This chapter begins in practice and works backward toward the theoretical question: Are there situations where managing conflict is enough... in which our socialized desire for conflict resolution may be more than is really needed for joint action?
We live in a world in which our environment is continuously changing. Organizations and communities are constantly dealing with new developments and pressures. A predictable and stable world surrounding organizations and communities is a luxury we used to take for granted that no longer exists.

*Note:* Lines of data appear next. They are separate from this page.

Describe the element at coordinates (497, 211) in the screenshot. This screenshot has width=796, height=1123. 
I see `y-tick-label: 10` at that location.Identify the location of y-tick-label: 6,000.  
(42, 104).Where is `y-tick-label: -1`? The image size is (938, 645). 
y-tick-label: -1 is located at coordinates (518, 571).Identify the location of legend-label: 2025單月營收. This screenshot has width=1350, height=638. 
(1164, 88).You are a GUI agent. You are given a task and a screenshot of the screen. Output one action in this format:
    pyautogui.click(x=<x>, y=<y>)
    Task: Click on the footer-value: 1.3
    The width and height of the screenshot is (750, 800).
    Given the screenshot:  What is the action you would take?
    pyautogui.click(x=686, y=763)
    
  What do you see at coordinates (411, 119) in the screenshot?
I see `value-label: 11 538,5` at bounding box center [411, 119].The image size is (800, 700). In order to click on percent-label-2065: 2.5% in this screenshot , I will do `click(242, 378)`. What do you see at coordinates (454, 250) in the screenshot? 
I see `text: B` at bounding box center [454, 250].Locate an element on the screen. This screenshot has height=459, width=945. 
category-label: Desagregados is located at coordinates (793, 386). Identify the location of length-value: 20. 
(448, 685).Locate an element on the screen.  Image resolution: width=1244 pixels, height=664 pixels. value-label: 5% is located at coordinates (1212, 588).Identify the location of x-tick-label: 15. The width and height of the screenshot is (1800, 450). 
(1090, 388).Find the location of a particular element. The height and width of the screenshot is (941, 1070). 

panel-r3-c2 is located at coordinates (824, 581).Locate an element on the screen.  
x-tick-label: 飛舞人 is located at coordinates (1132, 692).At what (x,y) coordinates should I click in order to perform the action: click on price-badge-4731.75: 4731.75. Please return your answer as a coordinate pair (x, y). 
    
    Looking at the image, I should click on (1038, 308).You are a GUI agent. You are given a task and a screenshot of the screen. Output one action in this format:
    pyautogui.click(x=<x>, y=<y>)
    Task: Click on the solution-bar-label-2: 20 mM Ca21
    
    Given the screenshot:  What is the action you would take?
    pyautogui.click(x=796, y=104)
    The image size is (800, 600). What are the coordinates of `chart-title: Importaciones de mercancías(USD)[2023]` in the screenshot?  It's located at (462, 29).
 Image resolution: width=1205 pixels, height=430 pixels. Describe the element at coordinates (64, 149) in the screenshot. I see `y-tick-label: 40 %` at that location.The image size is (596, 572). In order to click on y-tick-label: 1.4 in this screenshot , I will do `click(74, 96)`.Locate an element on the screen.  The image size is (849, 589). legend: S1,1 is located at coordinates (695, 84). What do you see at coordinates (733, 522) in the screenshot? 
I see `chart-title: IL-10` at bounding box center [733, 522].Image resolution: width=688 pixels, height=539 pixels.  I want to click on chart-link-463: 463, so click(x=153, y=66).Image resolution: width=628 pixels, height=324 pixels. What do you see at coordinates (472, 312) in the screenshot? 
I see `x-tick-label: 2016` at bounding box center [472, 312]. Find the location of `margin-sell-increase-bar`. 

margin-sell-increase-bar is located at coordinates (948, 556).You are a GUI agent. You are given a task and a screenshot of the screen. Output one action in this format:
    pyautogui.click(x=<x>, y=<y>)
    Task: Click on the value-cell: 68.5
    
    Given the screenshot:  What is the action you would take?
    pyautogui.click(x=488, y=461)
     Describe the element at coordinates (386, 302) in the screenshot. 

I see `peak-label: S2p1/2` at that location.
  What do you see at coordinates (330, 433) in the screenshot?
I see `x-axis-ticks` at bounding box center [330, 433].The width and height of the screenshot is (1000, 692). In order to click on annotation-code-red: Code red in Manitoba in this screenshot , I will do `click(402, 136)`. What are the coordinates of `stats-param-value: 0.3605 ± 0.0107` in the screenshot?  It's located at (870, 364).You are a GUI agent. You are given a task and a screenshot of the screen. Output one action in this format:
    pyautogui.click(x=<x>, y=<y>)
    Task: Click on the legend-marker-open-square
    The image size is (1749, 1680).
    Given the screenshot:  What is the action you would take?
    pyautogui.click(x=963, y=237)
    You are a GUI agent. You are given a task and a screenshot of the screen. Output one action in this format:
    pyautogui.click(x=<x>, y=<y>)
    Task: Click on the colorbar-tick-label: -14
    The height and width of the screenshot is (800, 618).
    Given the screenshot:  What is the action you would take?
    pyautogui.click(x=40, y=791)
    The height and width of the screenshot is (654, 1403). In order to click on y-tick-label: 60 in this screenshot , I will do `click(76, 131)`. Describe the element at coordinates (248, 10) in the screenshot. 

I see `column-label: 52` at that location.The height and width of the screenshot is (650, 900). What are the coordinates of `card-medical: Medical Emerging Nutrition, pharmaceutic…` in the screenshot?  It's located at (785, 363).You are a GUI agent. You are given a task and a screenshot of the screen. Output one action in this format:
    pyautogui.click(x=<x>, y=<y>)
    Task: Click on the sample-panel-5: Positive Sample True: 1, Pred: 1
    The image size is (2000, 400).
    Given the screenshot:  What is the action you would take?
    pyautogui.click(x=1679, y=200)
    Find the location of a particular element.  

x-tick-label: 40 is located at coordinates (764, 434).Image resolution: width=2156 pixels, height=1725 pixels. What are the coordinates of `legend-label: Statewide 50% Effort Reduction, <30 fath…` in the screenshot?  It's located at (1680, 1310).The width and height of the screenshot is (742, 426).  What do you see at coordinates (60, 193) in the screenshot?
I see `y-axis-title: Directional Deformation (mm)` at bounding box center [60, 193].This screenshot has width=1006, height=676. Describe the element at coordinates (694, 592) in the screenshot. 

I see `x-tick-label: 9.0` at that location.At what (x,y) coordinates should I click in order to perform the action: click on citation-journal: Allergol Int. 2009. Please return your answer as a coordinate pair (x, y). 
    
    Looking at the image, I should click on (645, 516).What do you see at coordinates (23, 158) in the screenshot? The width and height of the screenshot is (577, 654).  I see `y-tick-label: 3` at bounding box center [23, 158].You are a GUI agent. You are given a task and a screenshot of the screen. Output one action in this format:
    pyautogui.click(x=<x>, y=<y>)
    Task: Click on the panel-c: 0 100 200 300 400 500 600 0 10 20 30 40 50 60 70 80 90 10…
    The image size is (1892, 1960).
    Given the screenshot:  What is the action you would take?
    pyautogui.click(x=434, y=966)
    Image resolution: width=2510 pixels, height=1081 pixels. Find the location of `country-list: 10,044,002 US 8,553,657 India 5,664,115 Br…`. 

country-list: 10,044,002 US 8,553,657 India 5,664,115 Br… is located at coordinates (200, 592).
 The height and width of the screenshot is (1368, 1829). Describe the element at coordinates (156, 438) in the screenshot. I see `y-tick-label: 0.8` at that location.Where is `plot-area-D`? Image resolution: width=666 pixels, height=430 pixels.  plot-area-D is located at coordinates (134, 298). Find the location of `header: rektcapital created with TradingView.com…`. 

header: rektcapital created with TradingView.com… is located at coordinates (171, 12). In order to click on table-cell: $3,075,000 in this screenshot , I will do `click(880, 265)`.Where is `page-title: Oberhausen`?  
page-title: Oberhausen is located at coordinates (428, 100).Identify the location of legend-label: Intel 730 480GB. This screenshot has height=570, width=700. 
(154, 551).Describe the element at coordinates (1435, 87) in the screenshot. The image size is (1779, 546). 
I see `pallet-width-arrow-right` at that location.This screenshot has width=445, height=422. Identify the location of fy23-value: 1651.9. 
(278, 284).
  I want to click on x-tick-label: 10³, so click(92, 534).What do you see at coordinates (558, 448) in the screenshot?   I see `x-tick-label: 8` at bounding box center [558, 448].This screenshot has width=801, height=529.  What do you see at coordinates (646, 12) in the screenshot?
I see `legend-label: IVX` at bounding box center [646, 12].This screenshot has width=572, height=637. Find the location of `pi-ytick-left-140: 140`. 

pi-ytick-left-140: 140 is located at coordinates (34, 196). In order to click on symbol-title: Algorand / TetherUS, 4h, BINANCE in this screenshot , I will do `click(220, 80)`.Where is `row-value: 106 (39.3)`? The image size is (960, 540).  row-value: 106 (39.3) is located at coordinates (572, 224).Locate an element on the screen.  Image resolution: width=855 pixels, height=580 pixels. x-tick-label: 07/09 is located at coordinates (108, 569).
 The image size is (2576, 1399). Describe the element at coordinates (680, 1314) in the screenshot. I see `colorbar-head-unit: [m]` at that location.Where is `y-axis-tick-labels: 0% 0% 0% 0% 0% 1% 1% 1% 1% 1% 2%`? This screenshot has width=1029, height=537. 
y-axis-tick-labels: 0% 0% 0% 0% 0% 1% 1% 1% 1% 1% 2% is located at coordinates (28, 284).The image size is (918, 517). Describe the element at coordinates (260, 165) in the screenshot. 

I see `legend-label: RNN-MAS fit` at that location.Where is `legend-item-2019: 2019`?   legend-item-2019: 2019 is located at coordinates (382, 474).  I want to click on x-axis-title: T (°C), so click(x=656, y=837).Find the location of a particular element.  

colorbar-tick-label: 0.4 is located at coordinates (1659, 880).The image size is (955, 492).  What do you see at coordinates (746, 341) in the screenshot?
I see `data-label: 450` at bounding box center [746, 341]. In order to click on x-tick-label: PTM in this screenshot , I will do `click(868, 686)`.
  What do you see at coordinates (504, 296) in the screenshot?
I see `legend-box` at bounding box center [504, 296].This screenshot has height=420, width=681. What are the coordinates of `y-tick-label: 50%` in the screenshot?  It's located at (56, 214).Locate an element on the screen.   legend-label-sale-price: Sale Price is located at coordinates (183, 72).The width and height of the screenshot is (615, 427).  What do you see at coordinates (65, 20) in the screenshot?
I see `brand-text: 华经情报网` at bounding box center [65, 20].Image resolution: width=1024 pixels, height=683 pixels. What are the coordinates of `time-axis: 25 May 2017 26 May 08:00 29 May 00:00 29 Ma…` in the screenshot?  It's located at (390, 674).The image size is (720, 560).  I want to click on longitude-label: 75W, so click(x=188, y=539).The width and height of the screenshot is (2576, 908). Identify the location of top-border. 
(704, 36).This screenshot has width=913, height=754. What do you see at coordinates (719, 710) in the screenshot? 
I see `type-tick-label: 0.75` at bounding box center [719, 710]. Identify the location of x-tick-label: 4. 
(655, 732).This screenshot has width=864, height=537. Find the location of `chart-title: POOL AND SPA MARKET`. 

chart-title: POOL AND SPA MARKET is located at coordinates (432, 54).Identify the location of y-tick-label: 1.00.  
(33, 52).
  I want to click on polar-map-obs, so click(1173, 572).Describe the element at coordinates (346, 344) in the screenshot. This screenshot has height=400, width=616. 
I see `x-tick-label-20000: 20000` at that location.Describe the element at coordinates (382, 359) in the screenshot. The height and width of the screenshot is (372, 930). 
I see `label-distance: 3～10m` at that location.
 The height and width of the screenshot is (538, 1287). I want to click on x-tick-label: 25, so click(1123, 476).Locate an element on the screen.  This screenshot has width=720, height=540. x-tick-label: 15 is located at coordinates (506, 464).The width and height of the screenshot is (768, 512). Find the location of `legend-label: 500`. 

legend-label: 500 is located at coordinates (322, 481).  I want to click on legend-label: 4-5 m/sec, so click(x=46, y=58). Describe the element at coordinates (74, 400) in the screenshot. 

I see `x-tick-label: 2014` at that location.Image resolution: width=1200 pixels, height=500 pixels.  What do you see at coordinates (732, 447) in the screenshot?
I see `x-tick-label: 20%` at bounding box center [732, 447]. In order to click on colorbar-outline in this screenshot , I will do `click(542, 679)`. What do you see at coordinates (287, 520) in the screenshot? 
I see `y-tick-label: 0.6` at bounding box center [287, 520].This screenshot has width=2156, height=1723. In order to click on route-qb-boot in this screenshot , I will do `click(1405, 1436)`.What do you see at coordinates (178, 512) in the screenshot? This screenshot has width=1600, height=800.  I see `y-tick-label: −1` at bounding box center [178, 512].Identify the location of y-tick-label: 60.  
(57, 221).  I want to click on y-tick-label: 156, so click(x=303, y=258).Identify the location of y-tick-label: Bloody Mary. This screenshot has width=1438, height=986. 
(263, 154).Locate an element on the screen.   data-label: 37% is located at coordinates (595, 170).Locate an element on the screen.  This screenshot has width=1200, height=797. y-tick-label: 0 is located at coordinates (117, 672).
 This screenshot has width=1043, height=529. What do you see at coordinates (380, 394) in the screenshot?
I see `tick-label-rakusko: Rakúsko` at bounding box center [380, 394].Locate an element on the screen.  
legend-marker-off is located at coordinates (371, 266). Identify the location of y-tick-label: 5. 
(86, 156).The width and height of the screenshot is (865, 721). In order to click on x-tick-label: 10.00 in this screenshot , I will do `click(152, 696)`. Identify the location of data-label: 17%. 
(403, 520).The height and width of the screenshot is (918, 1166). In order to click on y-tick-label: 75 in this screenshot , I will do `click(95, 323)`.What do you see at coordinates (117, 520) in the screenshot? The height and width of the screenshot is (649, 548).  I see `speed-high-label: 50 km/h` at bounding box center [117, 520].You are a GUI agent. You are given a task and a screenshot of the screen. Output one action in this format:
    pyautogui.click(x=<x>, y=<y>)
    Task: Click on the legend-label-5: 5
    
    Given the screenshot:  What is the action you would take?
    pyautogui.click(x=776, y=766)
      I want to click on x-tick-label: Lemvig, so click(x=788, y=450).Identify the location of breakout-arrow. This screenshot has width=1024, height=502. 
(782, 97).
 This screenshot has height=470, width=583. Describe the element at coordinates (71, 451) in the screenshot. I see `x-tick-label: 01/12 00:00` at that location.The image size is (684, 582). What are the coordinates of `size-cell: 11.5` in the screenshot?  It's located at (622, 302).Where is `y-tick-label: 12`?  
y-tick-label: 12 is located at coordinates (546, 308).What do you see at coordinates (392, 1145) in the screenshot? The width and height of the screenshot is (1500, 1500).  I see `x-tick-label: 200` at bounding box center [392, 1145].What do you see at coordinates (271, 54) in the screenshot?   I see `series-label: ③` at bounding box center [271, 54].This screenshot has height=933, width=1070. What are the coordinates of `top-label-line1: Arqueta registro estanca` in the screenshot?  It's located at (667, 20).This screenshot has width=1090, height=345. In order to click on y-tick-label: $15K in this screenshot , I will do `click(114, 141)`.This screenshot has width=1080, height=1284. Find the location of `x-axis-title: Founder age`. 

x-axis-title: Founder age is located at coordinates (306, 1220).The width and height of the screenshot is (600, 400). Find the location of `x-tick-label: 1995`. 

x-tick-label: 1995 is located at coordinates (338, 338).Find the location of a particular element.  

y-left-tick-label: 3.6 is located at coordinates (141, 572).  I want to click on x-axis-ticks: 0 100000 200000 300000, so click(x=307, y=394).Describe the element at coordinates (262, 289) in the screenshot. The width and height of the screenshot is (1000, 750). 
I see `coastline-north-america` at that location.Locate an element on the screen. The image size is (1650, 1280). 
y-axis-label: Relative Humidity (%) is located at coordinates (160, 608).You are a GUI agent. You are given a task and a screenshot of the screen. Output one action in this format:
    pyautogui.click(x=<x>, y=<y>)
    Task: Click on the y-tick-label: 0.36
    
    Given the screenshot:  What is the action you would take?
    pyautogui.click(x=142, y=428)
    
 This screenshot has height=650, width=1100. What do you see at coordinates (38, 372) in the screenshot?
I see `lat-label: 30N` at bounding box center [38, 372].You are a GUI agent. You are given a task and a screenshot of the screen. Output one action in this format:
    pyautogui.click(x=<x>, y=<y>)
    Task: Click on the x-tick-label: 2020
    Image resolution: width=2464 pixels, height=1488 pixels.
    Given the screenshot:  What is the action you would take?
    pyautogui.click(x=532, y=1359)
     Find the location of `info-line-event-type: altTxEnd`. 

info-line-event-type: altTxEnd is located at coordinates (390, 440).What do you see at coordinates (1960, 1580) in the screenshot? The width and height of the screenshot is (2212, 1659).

In the United States, we are also living in communities and in organizations at work in which our diversity and our awareness of our differences in values, ethnicity, religion is increasing. Learning to manage these differences is becoming ever more important. This new situation requires organizations that are far more flexible and responsive than those in our past. It requires communities to develop ways of gathering people for input and planning immediately, not six months hence. It requires methods that can acknowledge and deal with differences, not suppress them in the service of homogeneity.Over the last fifteen years, practitioners who consult with organizations and communities have developed large-group methods of working with “the whole system” in large groups. These remarkable Large-Group Methods allow groups from fifty to several thousand to gather and work together. Billie Alban, an internationally known organization development (OD) practitioner and I have been studying these methods since the early 1990s. Our book, Large Group Interventions: Engaging the Whole System for Rapid Change (Bunker and Alban, 1997) is a conceptual overview of twelve major methods, what underlies their effectiveness, and why they work. In March 2005, we edited a special issue of The Journal of Applied Behavioral Science, which presented recent trends and developments in the use of these methods. This chapter represents our most recent thinking as we continue to develop our understanding of what these methods can do and how they work. The first three sections are about each of the types of methods now in use. The three types are Methods for Creating the Future, Methods of Work Design, and Methods for Discussion and Decision Making. After an explanation of each type of Large- Group Method and a case example, I will describe and speculate about the processes that allow conflict to be managed and sometimes resolved in these events. In the final section, underlying principles that make these methods effective in dealing with differences will be proposed.